Come avviene il processo di guarigione

Dopo l'intervento chirurgico, questa parte del viso guarisce all'incirca alla stessa velocità di qualsiasi altro tessuto osseo del corpo. Dipende dalle caratteristiche di un particolare organismo, e quindi ci vorrà del tempo non solo per andare in giro con un cerotto speciale, ma anche per seguire una serie di regole e procedure.

Durante il processo di guarigione si forma il materiale iniziale chiamato callo. È lui che riporta alla normalità la forma del naso dopo un simile intervento. Ma il problema è che alcuni pazienti tornano indignati dal chirurgo a causa del callo cresciuto nel sito dell'intervento. In effetti, qui non è colpa del dottore, poiché questa è davvero una caratteristica di un particolare organismo. In tali casi, è necessaria solo una piccola correzione.

Considerando che la base del naso è stata modificata, a causa del restringimento, potresti avvertire una sensazione di congestione. E all'inizio, a causa del gonfiore, si osserva anche un naso che cola. La sensazione di congestione nasale si verifica spesso proprio a causa della crescita del tessuto osseo, che riduce fisicamente lo spazio assegnato alla cavità nasale.

Se il ponte del naso rimane largo

È stato notato un certo numero di casi in cui i pazienti si sono lamentati di un ampio ponte del naso dopo la rinoplastica. Ciò potrebbe essere dovuto a una serie di motivi:

1. Il medico ha eseguito l'osteotomia in modo inadeguato o errato.
2. Ossa nasali estremamente larghe possono richiedere un'osteotomia intermedia, che sarà solo un passo in preparazione per la correzione finale del dorso del naso.
3. A causa delle ampie sezioni orizzontali delle ossa del naso. Quando si rimuovono le parti mediali del tessuto osseo del naso, questo problema viene risolto.

Non sempre è possibile ottenere subito la forma ideale. Se il medico non ha stabilito che questa operazione sarà intermedia e questo non è indicato nel contratto, allora questo è un chiaro errore del chirurgo. In questo caso, è meglio richiedere una seconda rinoplastica in un'altra clinica. Ma non affrettarti a suonare l'allarme finché il gonfiore e i lividi dal viso non scompaiono completamente. A volte creano l'effetto di un ampio ponte del naso. Tra un anno la forma si assesterà e potrai già decidere adeguatamente se prescrivere una seconda operazione. Secondo la regola non detta dei chirurghi plastici, se la prima plastica non ha avuto successo, la seconda è gratuita, ma spetta a te decidere se contattare lo stesso specialista.

Dopo la rinoplastica del ponte nasale

La guarigione completa viene effettuata durante tutto l'anno.

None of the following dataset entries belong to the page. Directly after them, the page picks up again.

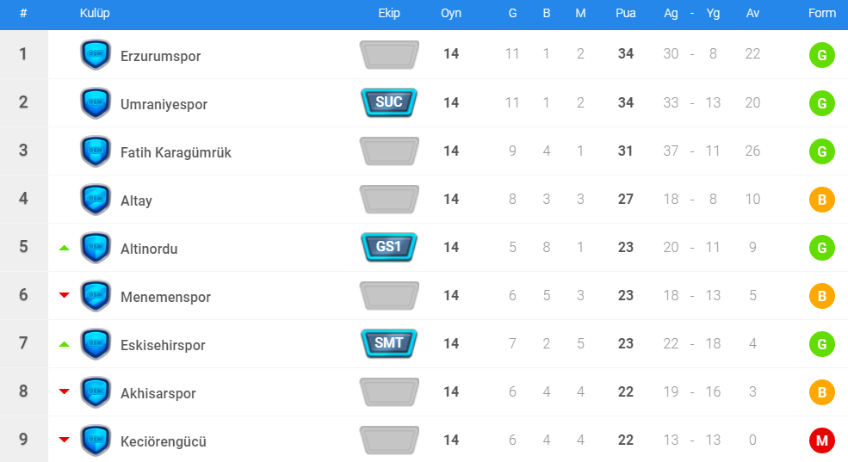
Task: Click Eskisehirspor's SMT team badge
Action: click(389, 343)
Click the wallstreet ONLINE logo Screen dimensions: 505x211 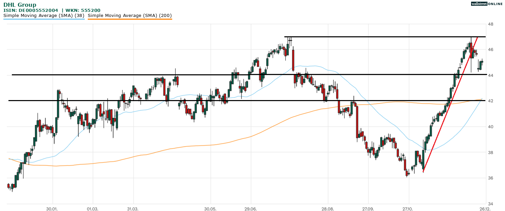(487, 4)
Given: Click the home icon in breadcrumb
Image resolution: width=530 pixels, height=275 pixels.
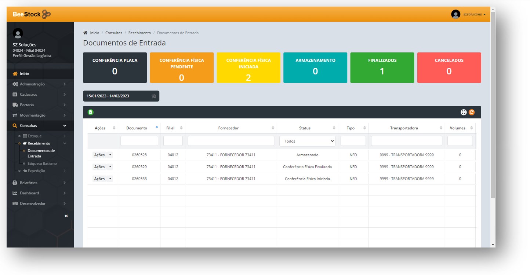Looking at the screenshot, I should click(x=86, y=33).
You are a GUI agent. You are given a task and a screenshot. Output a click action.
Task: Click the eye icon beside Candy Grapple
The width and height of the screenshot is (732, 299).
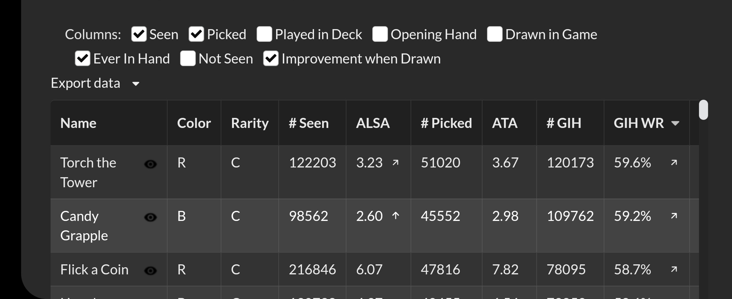pyautogui.click(x=150, y=217)
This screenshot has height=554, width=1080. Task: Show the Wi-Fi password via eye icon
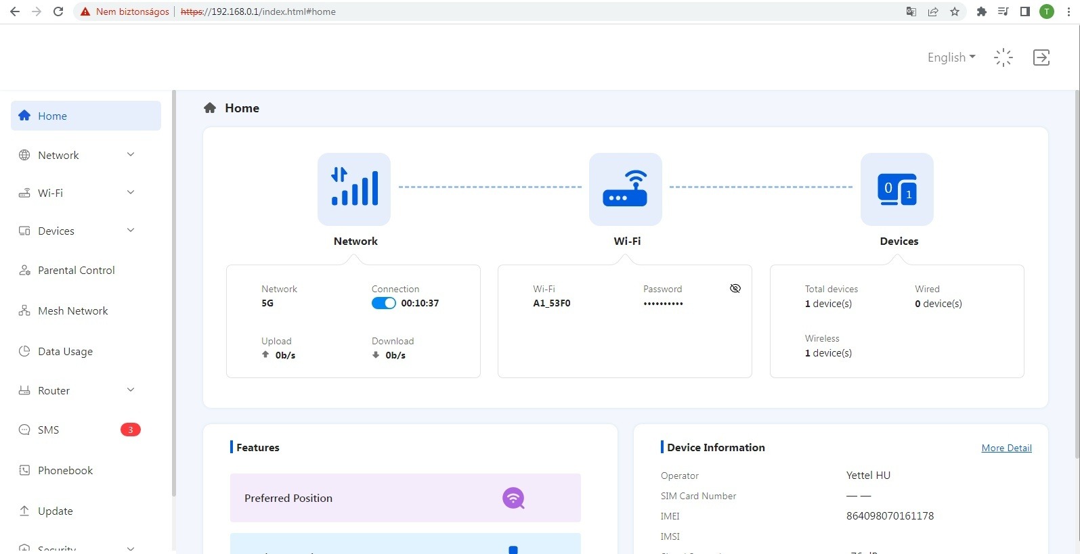735,289
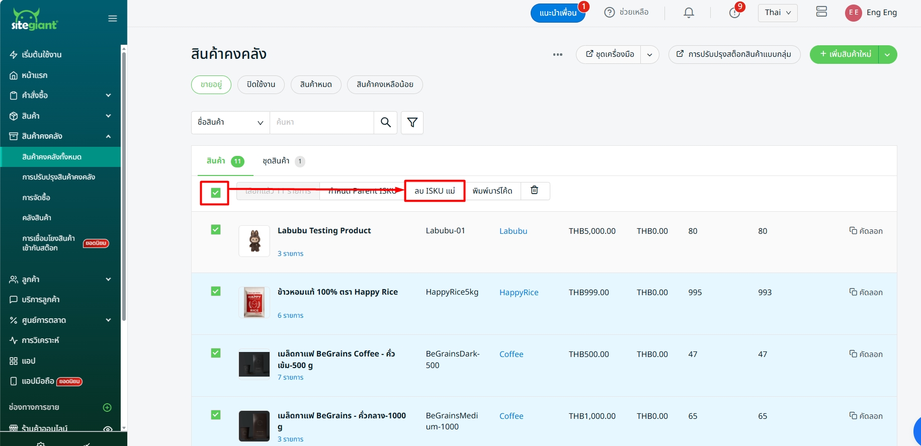Expand the arrow beside เพิ่มสินค้าใหม่
The width and height of the screenshot is (921, 446).
click(x=887, y=54)
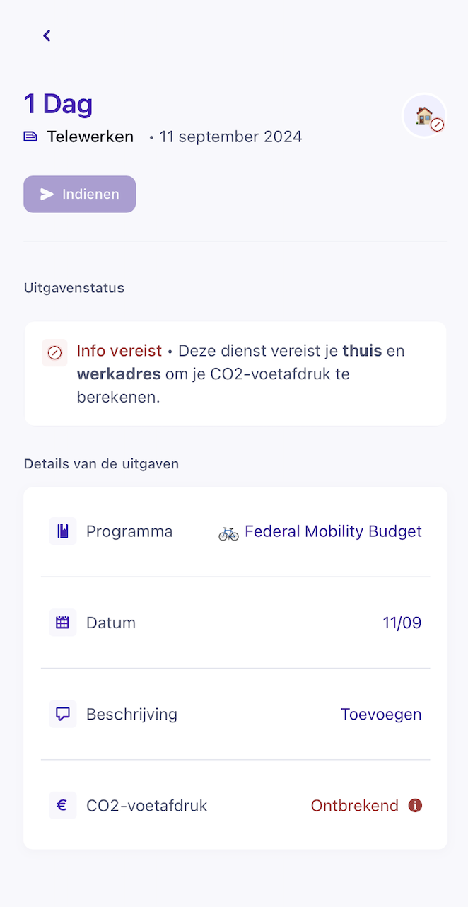Tap the house avatar icon

425,115
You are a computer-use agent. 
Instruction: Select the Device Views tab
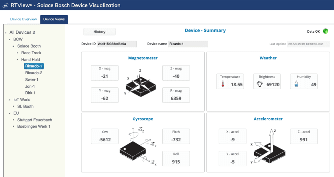pyautogui.click(x=54, y=19)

Il medico ti dirà come va la riabilitazione nel tuo caso particolare. Ma in generale, il processo di recupero completo procede in due fasi. Al primo gonfiore postoperatorio sul viso si attenua. La velocità di superamento di questa fase dipende dal fatto che l'operazione in quest'area sia stata precedentemente trasferita e anche dalla presenza di tessuto cicatriziale. Anche le caratteristiche individuali del corpo del paziente giocano un ruolo importante.

Se il paziente ha la pelle sottile, il gonfiore dei tessuti può persistere per mesi. Le persone con la pelle spessa possono mantenere il gonfiore fino a diversi anni, durante i quali la forma cambia gradualmente. Quando il gonfiore si è attenuato, la guarigione continua. Il tessuto cicatriziale dovrebbe ridursi nel tempo, illuminarsi e diventare visivamente invisibile. A proposito, le persone con la pelle spessa hanno un periodo di recupero molto più lungo.

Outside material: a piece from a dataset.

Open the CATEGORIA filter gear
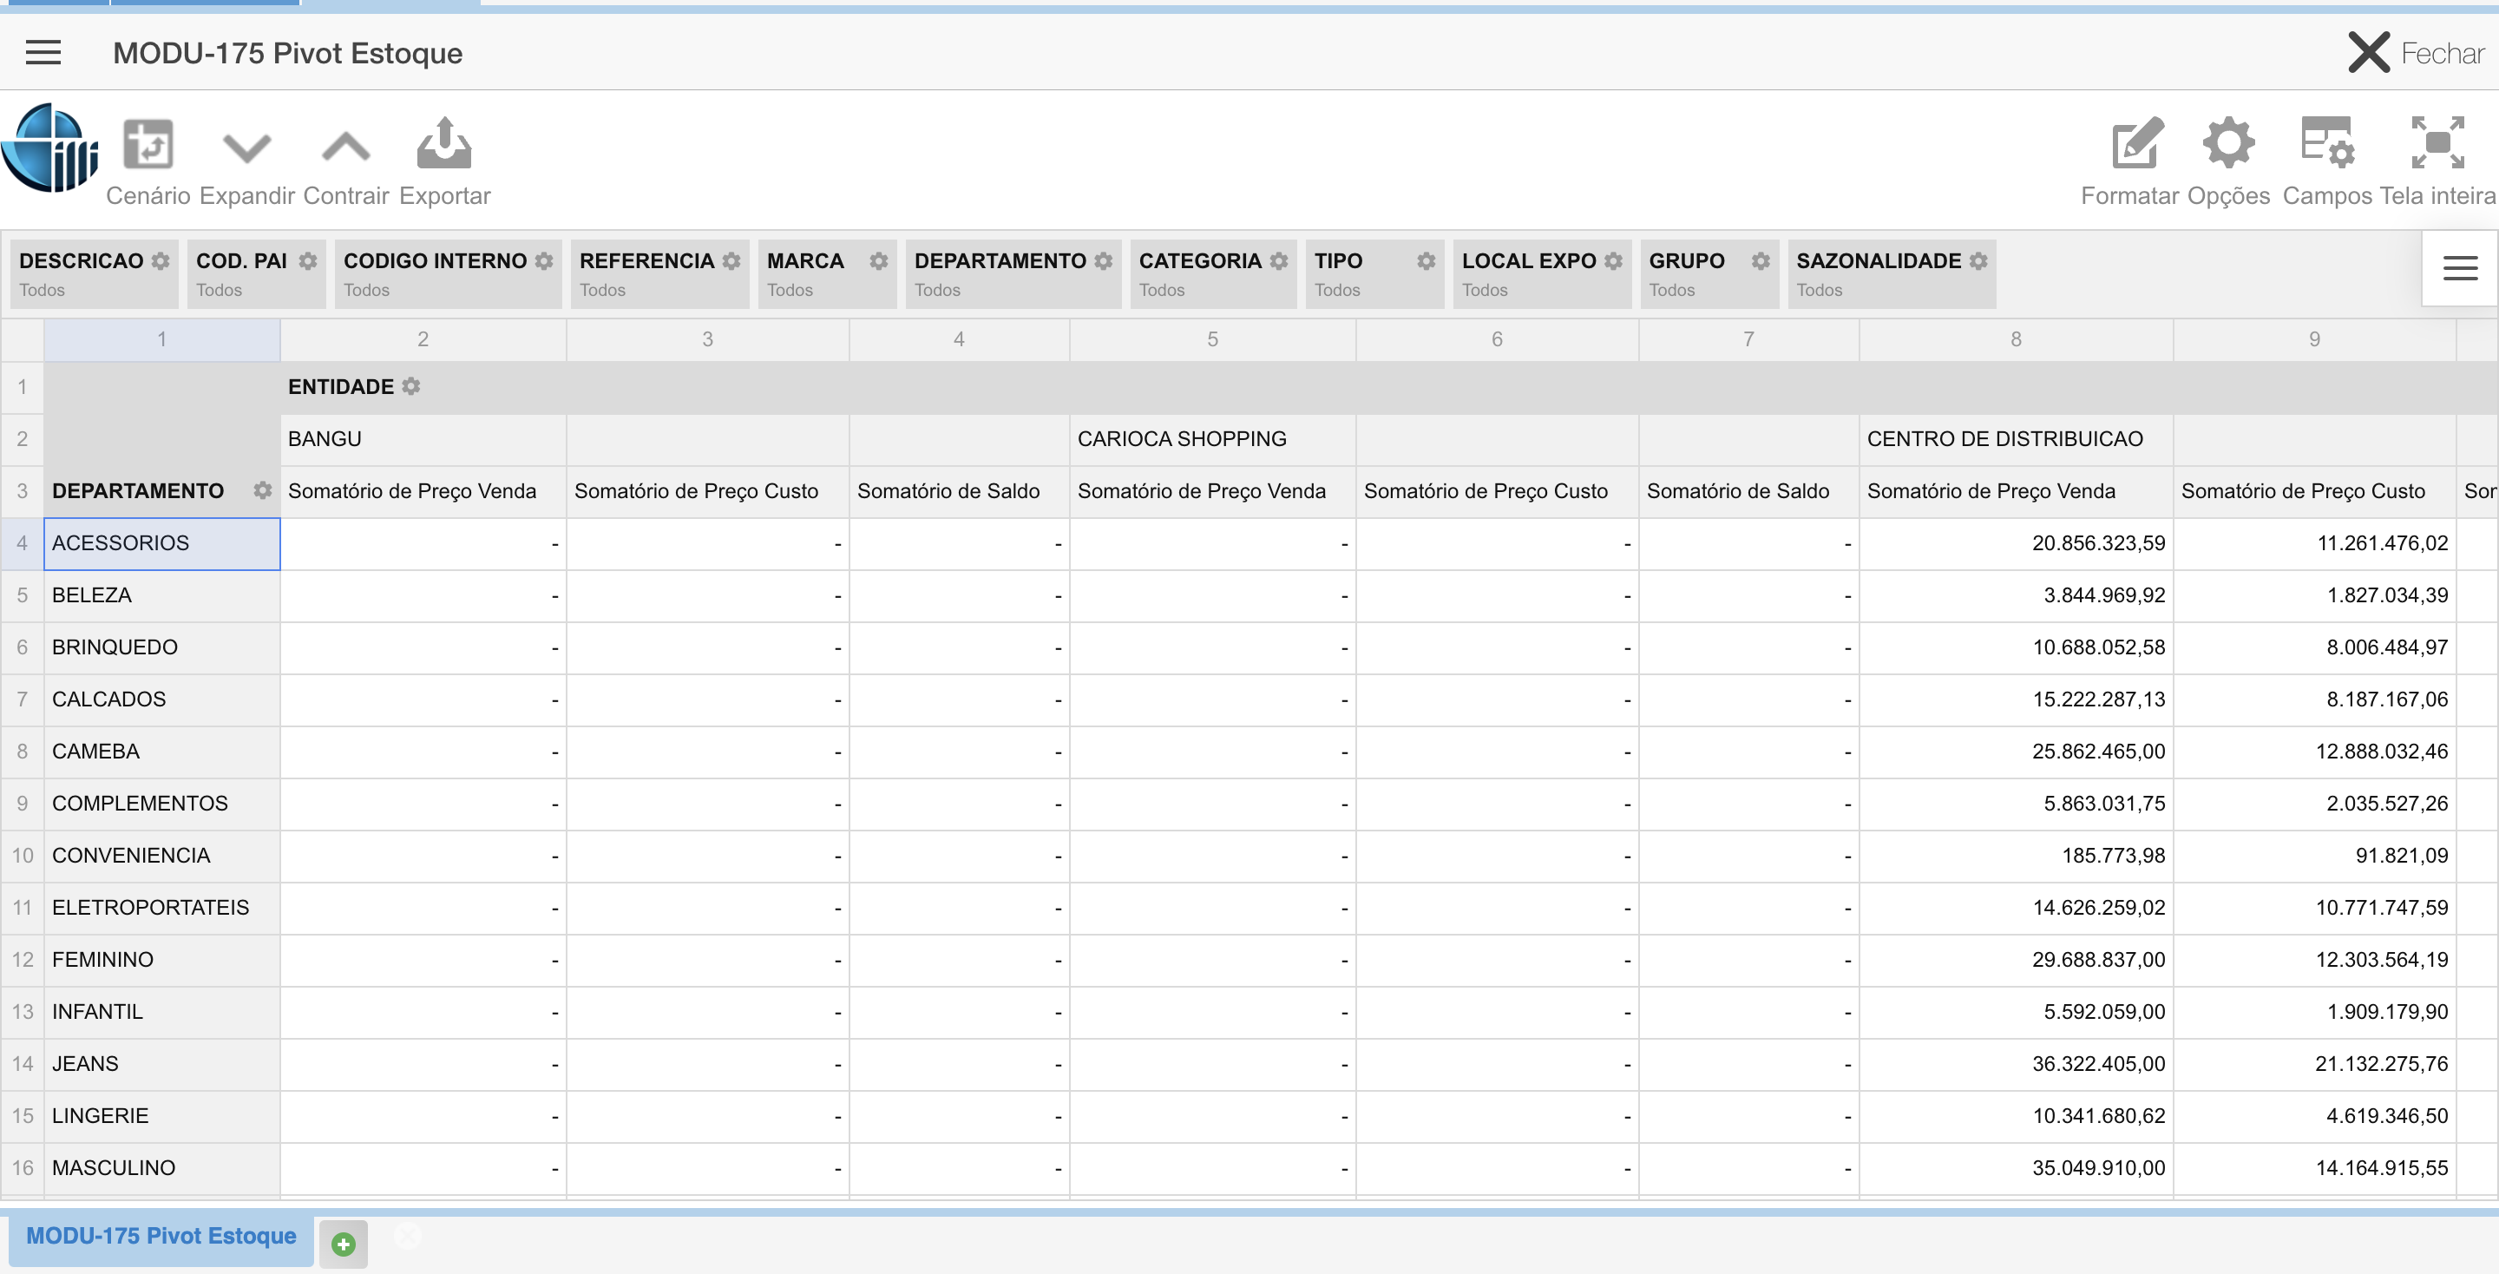 pos(1279,261)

Allo stesso tempo, va tenuto presente che con una graduale diminuzione del naso, anche l'involucro cutaneo dovrebbe gradualmente restringersi, ripetendo la forma anatomica. Se la pelle è sottile e il naso era grande, questo processo può richiedere molti mesi. Pertanto, l'insoddisfazione per il loro aspetto nelle prime fasi perseguita letteralmente tutti i pazienti.

Se il naso è stato notevolmente ridotto, la pelle potrebbe non recuperare le dimensioni desiderate, creando una nuova deformazione. Ecco perché dovresti cercare uno specialista più qualificato che tenga conto di tutte le sfumature e le possibili complicazioni durante la prima operazione, perché tali problemi possono essere risolti.